— Записи из набора данных —
---+---
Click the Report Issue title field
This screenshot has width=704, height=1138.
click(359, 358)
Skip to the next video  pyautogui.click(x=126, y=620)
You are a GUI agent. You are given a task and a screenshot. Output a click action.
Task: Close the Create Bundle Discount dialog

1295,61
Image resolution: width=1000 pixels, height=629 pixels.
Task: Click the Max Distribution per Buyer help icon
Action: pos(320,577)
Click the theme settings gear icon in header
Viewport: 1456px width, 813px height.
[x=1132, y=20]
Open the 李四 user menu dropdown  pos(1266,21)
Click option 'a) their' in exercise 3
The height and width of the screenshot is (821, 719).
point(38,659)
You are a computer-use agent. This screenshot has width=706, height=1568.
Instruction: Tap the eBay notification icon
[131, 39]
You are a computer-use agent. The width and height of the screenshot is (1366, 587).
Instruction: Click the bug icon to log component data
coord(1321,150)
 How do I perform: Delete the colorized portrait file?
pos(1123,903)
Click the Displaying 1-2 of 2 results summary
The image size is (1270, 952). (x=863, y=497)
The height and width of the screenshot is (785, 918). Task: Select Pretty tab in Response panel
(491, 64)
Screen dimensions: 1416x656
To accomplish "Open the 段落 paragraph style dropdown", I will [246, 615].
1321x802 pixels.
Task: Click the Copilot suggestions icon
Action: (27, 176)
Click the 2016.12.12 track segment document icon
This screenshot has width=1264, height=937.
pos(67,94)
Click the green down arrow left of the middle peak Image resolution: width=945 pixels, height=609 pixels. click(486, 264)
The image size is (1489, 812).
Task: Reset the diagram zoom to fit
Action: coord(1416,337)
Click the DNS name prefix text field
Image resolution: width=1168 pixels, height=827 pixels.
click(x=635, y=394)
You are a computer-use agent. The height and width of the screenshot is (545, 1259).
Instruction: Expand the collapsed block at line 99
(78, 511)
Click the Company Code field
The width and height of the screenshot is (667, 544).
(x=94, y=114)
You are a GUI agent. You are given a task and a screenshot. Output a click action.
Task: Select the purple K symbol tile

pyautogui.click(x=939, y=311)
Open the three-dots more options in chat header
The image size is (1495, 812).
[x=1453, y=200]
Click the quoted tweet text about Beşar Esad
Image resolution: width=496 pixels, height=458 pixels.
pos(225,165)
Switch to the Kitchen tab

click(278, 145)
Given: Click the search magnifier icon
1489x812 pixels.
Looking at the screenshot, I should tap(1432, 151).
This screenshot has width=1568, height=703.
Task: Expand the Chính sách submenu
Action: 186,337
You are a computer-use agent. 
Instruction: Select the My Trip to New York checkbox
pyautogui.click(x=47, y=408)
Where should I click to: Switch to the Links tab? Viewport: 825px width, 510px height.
---+---
— ЦЕЛЬ —
Перенесите все строки перечня в список строк JSON так, чтобы каждой строке перечня соответствовала одна строка списка. Пустые строки не включайте.

— ОТВЕТ К ЗАДАНИЮ —
[
  "Click the Report Issue title field",
  "This screenshot has width=704, height=1138.",
  "click(359, 358)",
  "Skip to the next video  pyautogui.click(x=126, y=620)",
  "You are a GUI agent. You are given a task and a screenshot. Output a click action.",
  "Task: Close the Create Bundle Discount dialog",
  "1295,61",
  "Image resolution: width=1000 pixels, height=629 pixels.",
  "Task: Click the Max Distribution per Buyer help icon",
  "Action: pos(320,577)",
  "Click the theme settings gear icon in header",
  "Viewport: 1456px width, 813px height.",
  "[x=1132, y=20]",
  "Open the 李四 user menu dropdown  pos(1266,21)",
  "Click option 'a) their' in exercise 3",
  "The height and width of the screenshot is (821, 719).",
  "point(38,659)",
  "You are a computer-use agent. This screenshot has width=706, height=1568.",
  "Instruction: Tap the eBay notification icon",
  "[131, 39]",
  "You are a computer-use agent. The width and height of the screenshot is (1366, 587).",
  "Instruction: Click the bug icon to log component data",
  "coord(1321,150)",
  " How do I perform: Delete the colorized portrait file?",
  "pos(1123,903)",
  "Click the Displaying 1-2 of 2 results summary",
  "The image size is (1270, 952). (x=863, y=497)",
  "The height and width of the screenshot is (785, 918). Task: Select Pretty tab in Response panel",
  "(491, 64)",
  "Screen dimensions: 1416x656",
  "To accomplish \"Open the 段落 paragraph style dropdown\", I will [246, 615].",
  "1321x802 pixels.",
  "Task: Click the Copilot suggestions icon",
  "Action: (27, 176)",
  "Click the 2016.12.12 track segment document icon",
  "This screenshot has width=1264, height=937.",
  "pos(67,94)",
  "Click the green down arrow left of the middle peak Image resolution: width=945 pixels, height=609 pixels. click(486, 264)",
  "The image size is (1489, 812).",
  "Task: Reset the diagram zoom to fit",
  "Action: coord(1416,337)",
  "Click the DNS name prefix text field",
  "Image resolution: width=1168 pixels, height=827 pixels.",
  "click(x=635, y=394)",
  "You are a computer-use agent. The height and width of the screenshot is (545, 1259).",
  "Instruction: Expand the collapsed block at line 99",
  "(78, 511)",
  "Click the Company Code field",
  "The width and height of the screenshot is (667, 544).",
  "(x=94, y=114)",
  "You are a GUI agent. You are given a task and a screenshot. Output a click action.",
  "Task: Select the purple K symbol tile",
  "pyautogui.click(x=939, y=311)",
  "Open the three-dots more options in chat header",
  "The image size is (1495, 812).",
  "[x=1453, y=200]",
  "Click the quoted tweet text about Beşar Esad",
  "Image resolution: width=496 pixels, height=458 pixels.",
  "pos(225,165)",
  "Switch to the Kitchen tab",
  "click(278, 145)",
  "Given: Click the search magnifier icon",
  "1489x812 pixels.",
  "Looking at the screenshot, I should tap(1432, 151).",
  "This screenshot has width=1568, height=703.",
  "Task: Expand the Chính sách submenu",
  "Action: 186,337",
  "You are a computer-use agent. ",
  "Instruction: Select the My Trip to New York checkbox",
  "pyautogui.click(x=47, y=408)",
  "Where should I click to: Switch to the Links tab? Viewport: 825px width, 510px height."
]